Q&A: As people queue for booster vaccines, when can I get mine?

Almost 630,000 booster doses have been administered, many to older people and healthcare workers

 

It’s been months since I was vaccinated against Covid-19 and so I would like to get a booster. Can I get one now?
Generally, boosters are being administered to more vulnerable groups at present. Announcements have been made about their provision to younger people, but this won’t be happening for some time.

There were long queues at the Citywest vaccination centre in Dublin on Saturday due to heavy demand from walk-in clients in addition to those who had booked appointments.
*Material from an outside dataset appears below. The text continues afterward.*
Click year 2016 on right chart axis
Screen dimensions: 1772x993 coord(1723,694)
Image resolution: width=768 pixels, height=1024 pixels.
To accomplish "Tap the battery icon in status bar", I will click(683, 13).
So far, almost 630,000 booster doses have been administered, many to older people and healthcare workers. The older people cohort have been done, administration of boosters to healthcare workers, people with underlying conditions and in long-term residential facilities is ongoing, and the coverage of people aged 60-69 has begun.
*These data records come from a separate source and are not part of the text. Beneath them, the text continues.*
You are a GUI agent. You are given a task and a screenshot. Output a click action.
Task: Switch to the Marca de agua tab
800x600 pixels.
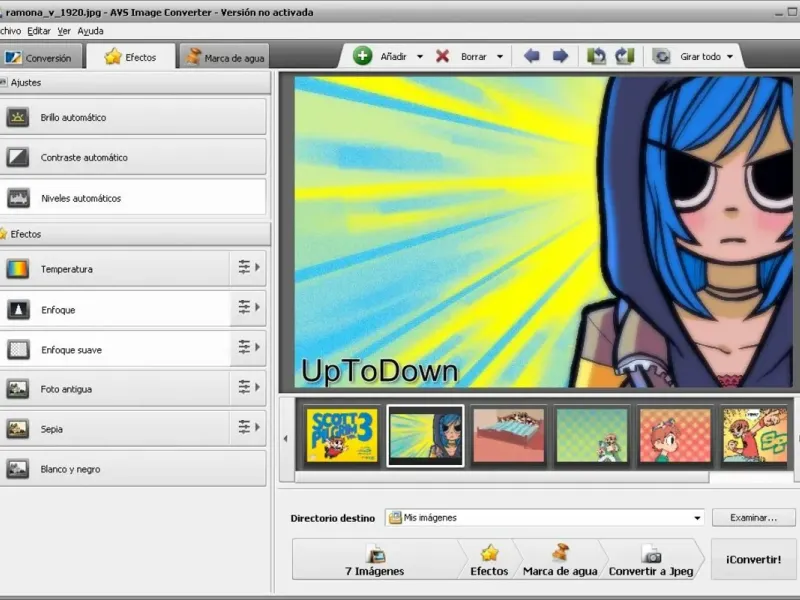tap(224, 58)
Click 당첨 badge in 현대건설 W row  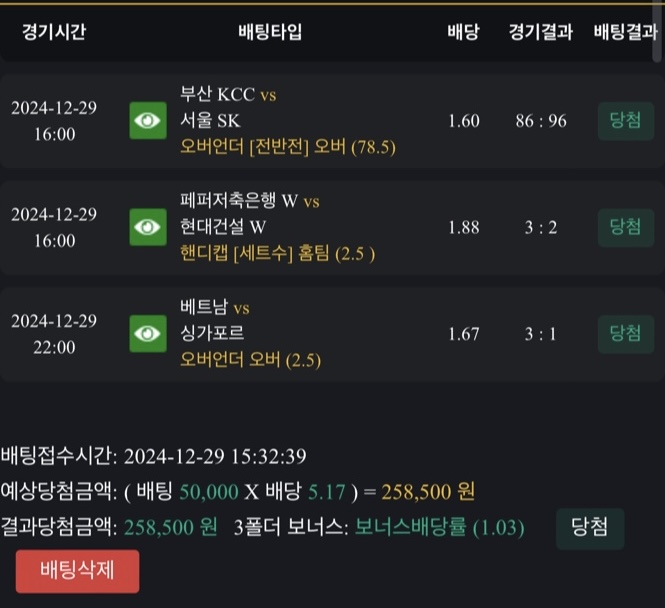click(625, 226)
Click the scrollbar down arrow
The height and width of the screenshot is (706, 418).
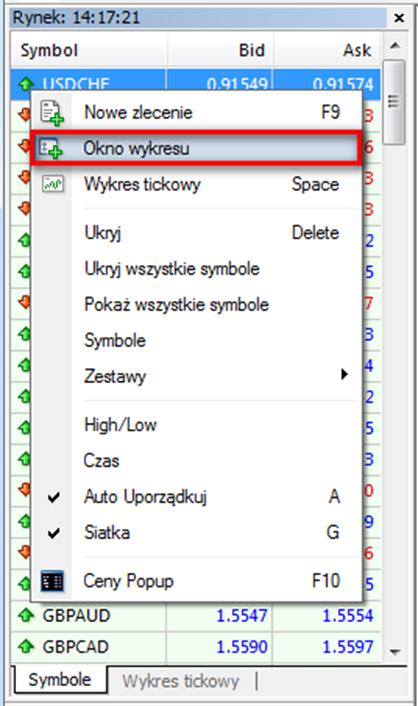click(395, 652)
But I’m in my 50s. I thought our age group were approved for boosters?
Yes, the Government has approved boosters for all adults, but the recommendation from the National Immunisation Advisory Committee (Niac) for people to be taken in order of reverse age, ie, 50-59 year olds to be followed by 40-49 year olds, and so on has yet to be “operationalised” by the HSE.

As mentioned above, people with underlying conditions of any age are being boosted at present.

No one is being taken until at least five months after they received their second shot of the primary vaccine course, so younger people would not be eligible yet for a booster. Many got their initial vaccine only in the autumn.

The HSE says it expects to start providing boosters to people in their 50s from mid-December. People in their 40s are likely to be given the extra dose from January, and so on. This timeline could improve if the weekly throughput can be increased. About 190,000 boosters were given out in the week before last.

Business seems to have picked up in the vaccination centres since then, though
Certainly. Just a few weeks ago, staff in some centres were reporting no-show rates of up to 50 per cent. Some of this was down to people with vaccine centre appointments having already obtained their booster from their GP, and being unable to inform the HSE they would not be coming for their appointment. That problem has been fixed, so that a person who gets a text offering a booster appointment can text back “reject”.

Now there are far fewer no-shows, and the queues are back at some centres. The emergence of the Omicron variant, the continuing high level of infections and the imminence of Christmas are all likely factors.

I got the one-shot Janssen vaccine. Isn’t there a particular problem with its effectiveness?
Yes, the protection it offers against infection wanes rapidly. For that reason, Niac has recommended 236,000 people aged 16 and up who received the Janssen vaccine should be eligible for a booster after three months, not the five-six months recommended for other, two-shot vaccines.

Niac also said Janssen recipients should be offered a booster “irrespective of their age”.

The Department of Health then said: “in the case of those 16-39 year olds who received Covid-19 vaccine Janssen as their primary vaccine, they can be offered a booster dose irrespective of their age after a minimum three-month interval”. No mention was made of Janssen recipients aged 40 and up.

That’s a bit confusing?
Seems so. The department has been asked by The Irish Times to clarify matters but hasn’t done so yet. The HSE has sought its own clarification from Niac and, on the basis of that, expects to start giving boosters to people who got Janssen and who are in their 50s from mid-December, along with the rest of this age group. For many, this will be long after the recommended three-month interval.

And what about my kids? When will they be vaccinated?
Niac will make a decision presently on administering a booster to 12-15 year olds. Last week, the European Medicines Agency gave the green light to vaccinating five-11 year olds with the Pfizer vaccine. That decision has first to be authorised by the Irish regulatory authorities and added to the HSE’s schedule for general vaccine rollout.

The first consignment of 140,000 doses for children is due to arrive in Ireland just before Christmas and they will likely be administered starting early in 2022.

So what do I need to do to get boosted?
You’ll be texted an appointment when your age category is being dealt with. About 57,000 boosters have been put in the arms of 60-69 year olds, so there are plenty more to be done in this age category. If you’re in the right age group and you don’t want to wait, go to one of the walk-in clinics offered by the HSE.